The screen behind them showed various scenes depicting Native Americans in movies, television shows and even music videos, like Michael Jackson’s “Black or White,” William Shatner playing Indian in the original “Star Trek,” and Michael J. Fox being chased by Indians on horseback in “Back to the Future Part III.”
As ICMN has noted previously, it is Bear Witness who serves as ATCR’s visual artist and video director and incorporates the pop culture references into shows to reclaim the aboriginal image.
The SummerStage evening opened with Iskwé, her full name in Cree, translates to “Blue Sky Women,” but Iskwé alone means “women,” and this is the name she chose to “represent both her culture and passion for shedding light on female causes and struggles,” notes the City Parks Foundation, the organization behind the event.
Her sound is reminiscent of Bjork with a touch of trip hop and R&B, and she even did a cover of Bjork’s “Army of Me” during her set.
She ended her set with a haunting homage to missing indigenous women called “Nobody Knows.”

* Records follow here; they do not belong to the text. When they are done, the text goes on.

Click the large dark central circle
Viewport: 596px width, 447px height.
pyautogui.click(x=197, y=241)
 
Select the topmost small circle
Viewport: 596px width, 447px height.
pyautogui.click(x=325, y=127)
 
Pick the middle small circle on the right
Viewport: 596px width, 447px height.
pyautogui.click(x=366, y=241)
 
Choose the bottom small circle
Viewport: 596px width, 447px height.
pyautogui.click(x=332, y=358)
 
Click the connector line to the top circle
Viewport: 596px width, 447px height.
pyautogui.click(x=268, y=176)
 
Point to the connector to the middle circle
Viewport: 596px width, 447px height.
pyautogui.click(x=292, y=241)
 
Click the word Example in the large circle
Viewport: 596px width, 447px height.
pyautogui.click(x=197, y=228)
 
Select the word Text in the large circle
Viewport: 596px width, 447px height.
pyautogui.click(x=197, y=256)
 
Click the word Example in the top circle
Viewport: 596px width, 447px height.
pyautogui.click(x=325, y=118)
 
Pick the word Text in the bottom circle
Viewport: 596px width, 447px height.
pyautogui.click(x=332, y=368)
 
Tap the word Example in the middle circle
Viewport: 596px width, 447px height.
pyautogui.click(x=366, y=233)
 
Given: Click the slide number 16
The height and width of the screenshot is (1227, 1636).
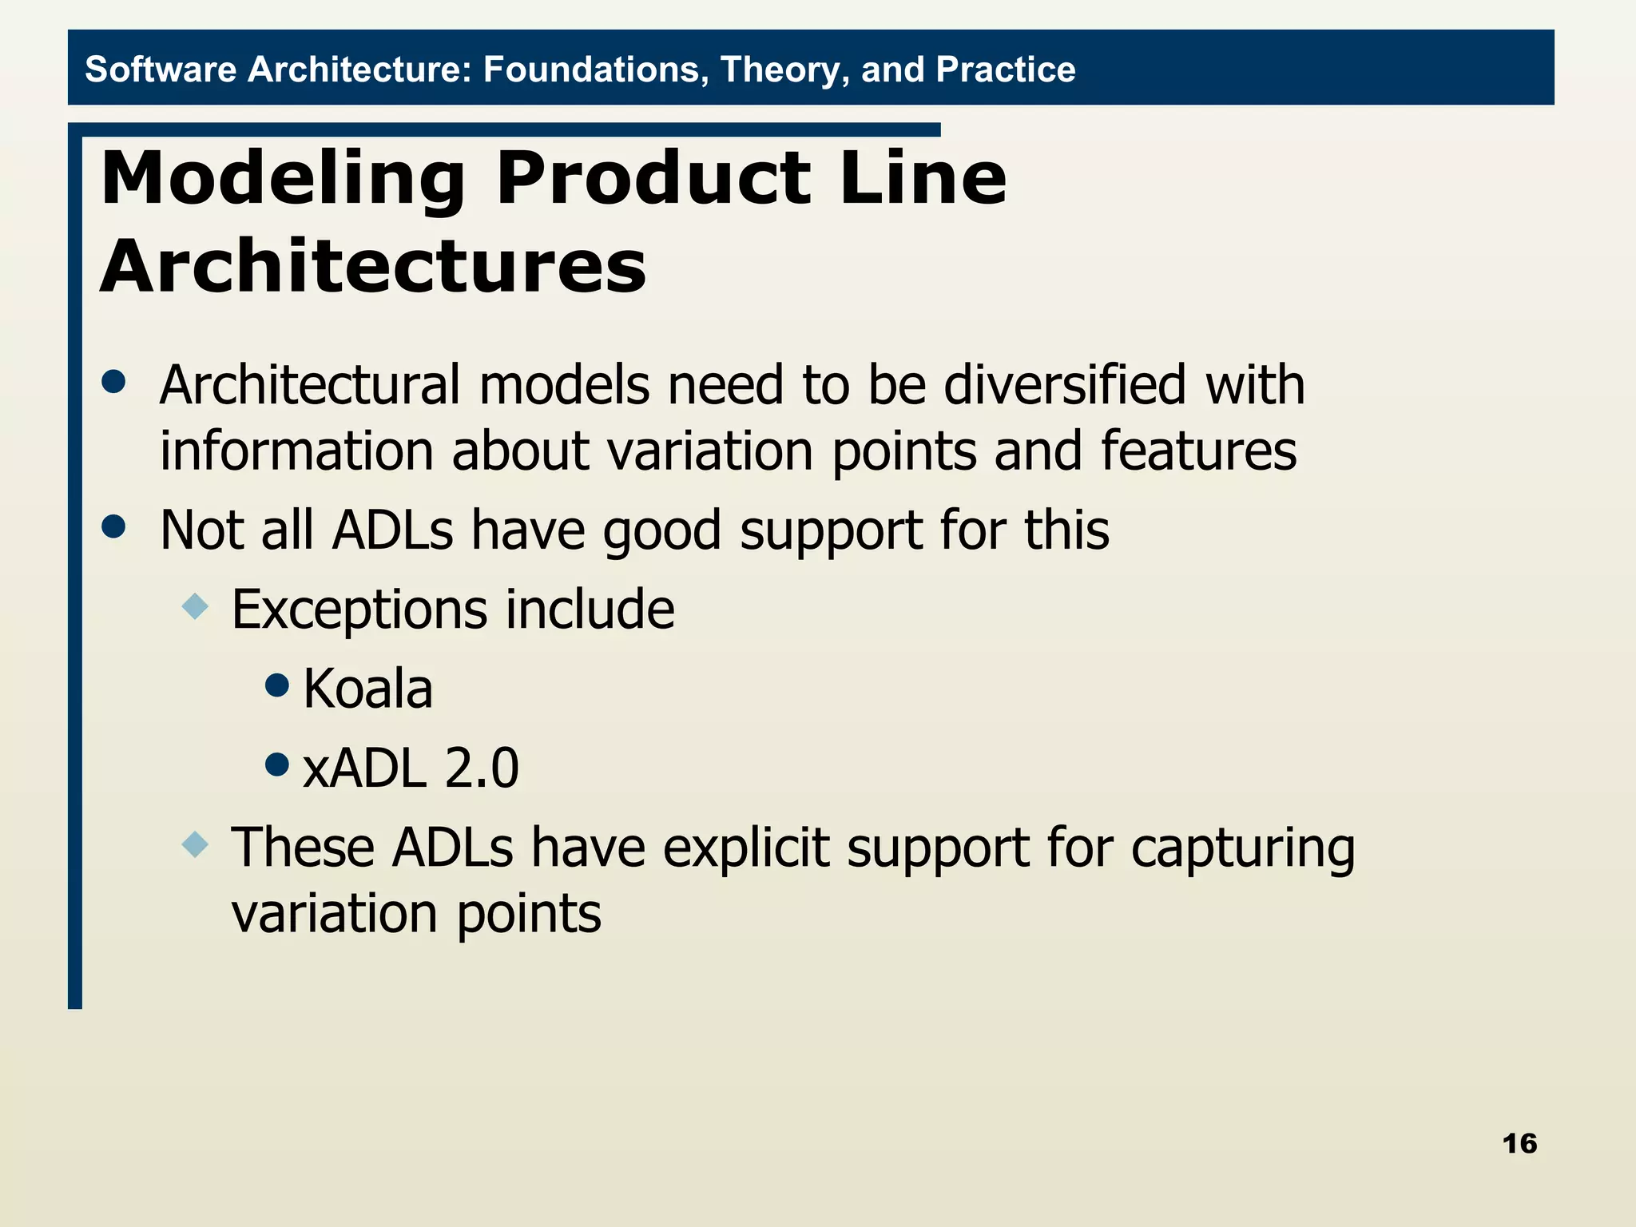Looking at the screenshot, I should (1519, 1143).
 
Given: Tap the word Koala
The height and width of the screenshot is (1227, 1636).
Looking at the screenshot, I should (367, 689).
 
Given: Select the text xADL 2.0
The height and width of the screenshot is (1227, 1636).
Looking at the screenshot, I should (411, 768).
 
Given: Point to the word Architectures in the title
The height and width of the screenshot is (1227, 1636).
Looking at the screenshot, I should (373, 267).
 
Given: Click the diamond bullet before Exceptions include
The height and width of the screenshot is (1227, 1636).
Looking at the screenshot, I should (195, 606).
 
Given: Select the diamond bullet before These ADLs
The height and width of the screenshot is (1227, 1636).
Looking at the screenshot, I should (195, 844).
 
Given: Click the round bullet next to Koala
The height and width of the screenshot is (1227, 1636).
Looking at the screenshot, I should (276, 685).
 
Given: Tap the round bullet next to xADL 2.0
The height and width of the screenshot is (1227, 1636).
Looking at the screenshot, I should (276, 764).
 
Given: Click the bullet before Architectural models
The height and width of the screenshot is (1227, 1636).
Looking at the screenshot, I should (114, 381).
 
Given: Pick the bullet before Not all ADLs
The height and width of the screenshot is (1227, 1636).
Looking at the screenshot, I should (114, 526).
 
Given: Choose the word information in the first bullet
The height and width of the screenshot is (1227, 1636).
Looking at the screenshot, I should (296, 451).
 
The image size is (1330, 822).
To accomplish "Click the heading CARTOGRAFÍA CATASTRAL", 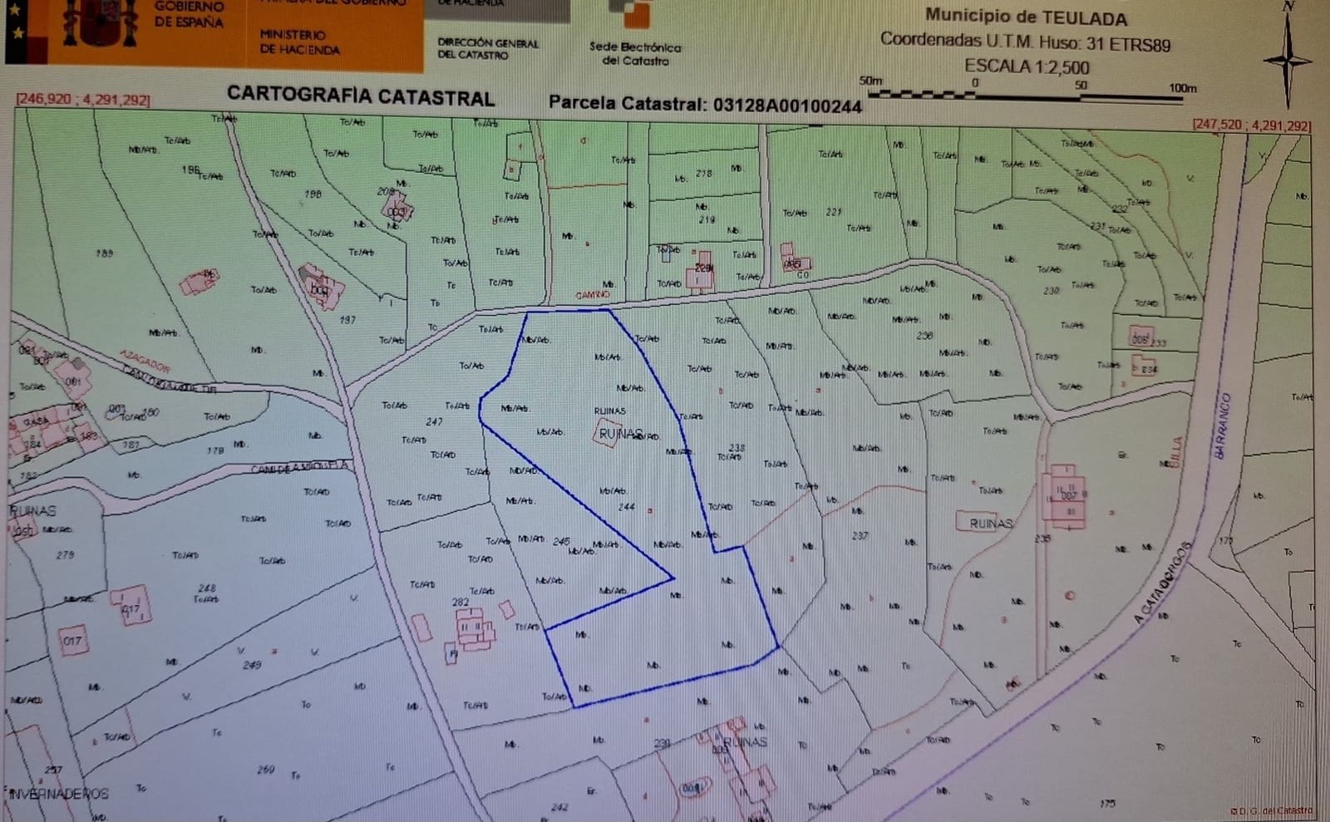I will tap(361, 96).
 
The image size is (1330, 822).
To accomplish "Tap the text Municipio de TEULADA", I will tap(1026, 17).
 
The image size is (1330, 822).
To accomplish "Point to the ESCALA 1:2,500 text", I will tap(1026, 66).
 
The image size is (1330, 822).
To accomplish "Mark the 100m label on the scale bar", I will tap(1182, 88).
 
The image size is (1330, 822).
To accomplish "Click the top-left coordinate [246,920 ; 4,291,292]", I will tap(82, 100).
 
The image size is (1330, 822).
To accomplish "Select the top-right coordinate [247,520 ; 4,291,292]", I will tap(1251, 126).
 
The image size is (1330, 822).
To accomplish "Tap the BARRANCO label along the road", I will tap(1222, 424).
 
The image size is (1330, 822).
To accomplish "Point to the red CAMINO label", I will tap(593, 295).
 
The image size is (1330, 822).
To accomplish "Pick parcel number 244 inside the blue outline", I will tap(626, 506).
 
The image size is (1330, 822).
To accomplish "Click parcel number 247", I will tap(434, 421).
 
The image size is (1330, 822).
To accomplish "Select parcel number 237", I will tap(860, 536).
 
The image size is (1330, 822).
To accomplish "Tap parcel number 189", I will tap(104, 253).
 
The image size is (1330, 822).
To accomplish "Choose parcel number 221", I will tap(834, 212).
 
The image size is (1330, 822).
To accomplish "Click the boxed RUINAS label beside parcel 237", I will tap(990, 523).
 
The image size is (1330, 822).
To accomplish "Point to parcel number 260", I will tap(266, 770).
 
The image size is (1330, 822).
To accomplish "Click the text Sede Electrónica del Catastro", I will tap(635, 54).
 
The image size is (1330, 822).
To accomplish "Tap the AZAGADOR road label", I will tap(145, 361).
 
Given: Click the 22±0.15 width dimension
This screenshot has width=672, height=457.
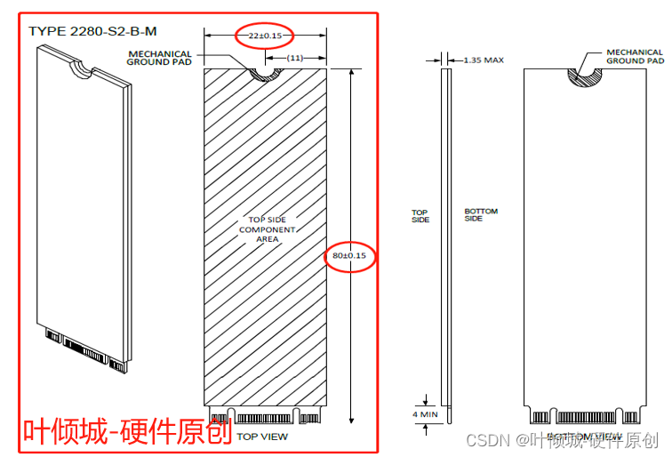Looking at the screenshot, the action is (x=265, y=36).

Even though having all three of these performers on the same stage may seem like a stretch because they all sound so different, the crowd loved it. As people were leaving, many noted how amazing the show was.
“Buffy Sainte-Marie is an artist I first saw perform live in a church in Montreal several years ago, and I have wanted to bring her to SummerStage ever since, not specifically because she is a pioneering indigenous voice, but simply because she is an amazing musician and performer,” City Parks Foundation Executive Artistic Director Erika Elliott told ICMN.
“The rest of the line-up then evolved organically to include other indigenous voices, because all were acts we wanted to have in the SummerStage season. A Tribe Called Red has been a favorite of mine for years now as well, and I had struggled to find the right show to have them on. Once I confirmed Buffy Sainte-Marie, it honestly seemed like a stretch sonically to book them on the same bill, but after talking with all and knowing Buffy and A Tribe Called Red both liked the idea, we moved ahead,” Elliott said. “I gauge response by crowd response, and the night was really well-received by everyone in attendance, especially since the audience was so diverse.”
It certainly was a diverse evening to remember. Even Buffy Sainte-Marie commented that the only Canadian aboriginal musician missing was Tanya Tagaq.